Segment Start: Task data

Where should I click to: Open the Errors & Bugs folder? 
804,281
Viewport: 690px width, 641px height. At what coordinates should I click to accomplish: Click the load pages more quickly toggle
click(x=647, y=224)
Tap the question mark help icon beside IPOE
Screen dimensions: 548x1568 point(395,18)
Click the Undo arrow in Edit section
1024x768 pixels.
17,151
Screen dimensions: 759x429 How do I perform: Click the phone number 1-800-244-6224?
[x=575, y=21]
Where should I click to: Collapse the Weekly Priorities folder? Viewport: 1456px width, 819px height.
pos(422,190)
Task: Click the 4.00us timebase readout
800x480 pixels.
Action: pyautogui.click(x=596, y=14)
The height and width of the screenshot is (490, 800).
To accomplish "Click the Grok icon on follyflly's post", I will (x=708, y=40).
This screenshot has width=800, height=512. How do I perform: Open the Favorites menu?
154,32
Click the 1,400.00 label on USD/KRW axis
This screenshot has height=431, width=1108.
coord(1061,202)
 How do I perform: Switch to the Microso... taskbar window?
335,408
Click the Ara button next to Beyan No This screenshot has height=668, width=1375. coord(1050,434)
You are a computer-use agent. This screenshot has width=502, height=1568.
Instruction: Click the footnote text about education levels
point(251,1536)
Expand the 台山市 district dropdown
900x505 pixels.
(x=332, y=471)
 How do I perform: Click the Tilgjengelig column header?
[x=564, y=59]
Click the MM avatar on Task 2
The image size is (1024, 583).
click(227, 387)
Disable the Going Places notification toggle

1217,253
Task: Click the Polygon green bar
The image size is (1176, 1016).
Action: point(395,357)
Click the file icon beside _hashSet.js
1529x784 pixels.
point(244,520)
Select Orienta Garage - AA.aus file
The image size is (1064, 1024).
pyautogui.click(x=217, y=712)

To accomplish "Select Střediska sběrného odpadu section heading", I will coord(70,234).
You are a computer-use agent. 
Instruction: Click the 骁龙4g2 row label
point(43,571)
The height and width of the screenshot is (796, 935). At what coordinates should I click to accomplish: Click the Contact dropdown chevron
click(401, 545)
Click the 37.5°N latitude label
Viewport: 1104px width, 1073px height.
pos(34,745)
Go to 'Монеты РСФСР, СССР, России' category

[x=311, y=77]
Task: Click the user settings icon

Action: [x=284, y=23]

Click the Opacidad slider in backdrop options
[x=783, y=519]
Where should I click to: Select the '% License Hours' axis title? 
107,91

Segment End: Task data

- _Task statement_: All that is wanted is the run of lines from the start of the data through the line containing "The height and width of the screenshot is (490, 800).", copied word for word.

- _Solution for this problem_:
Where should I click to: Open the Errors & Bugs folder? 
804,281
Viewport: 690px width, 641px height. At what coordinates should I click to accomplish: Click the load pages more quickly toggle
click(x=647, y=224)
Tap the question mark help icon beside IPOE
Screen dimensions: 548x1568 point(395,18)
Click the Undo arrow in Edit section
1024x768 pixels.
17,151
Screen dimensions: 759x429 How do I perform: Click the phone number 1-800-244-6224?
[x=575, y=21]
Where should I click to: Collapse the Weekly Priorities folder? Viewport: 1456px width, 819px height.
pos(422,190)
Task: Click the 4.00us timebase readout
800x480 pixels.
Action: pyautogui.click(x=596, y=14)
The height and width of the screenshot is (490, 800).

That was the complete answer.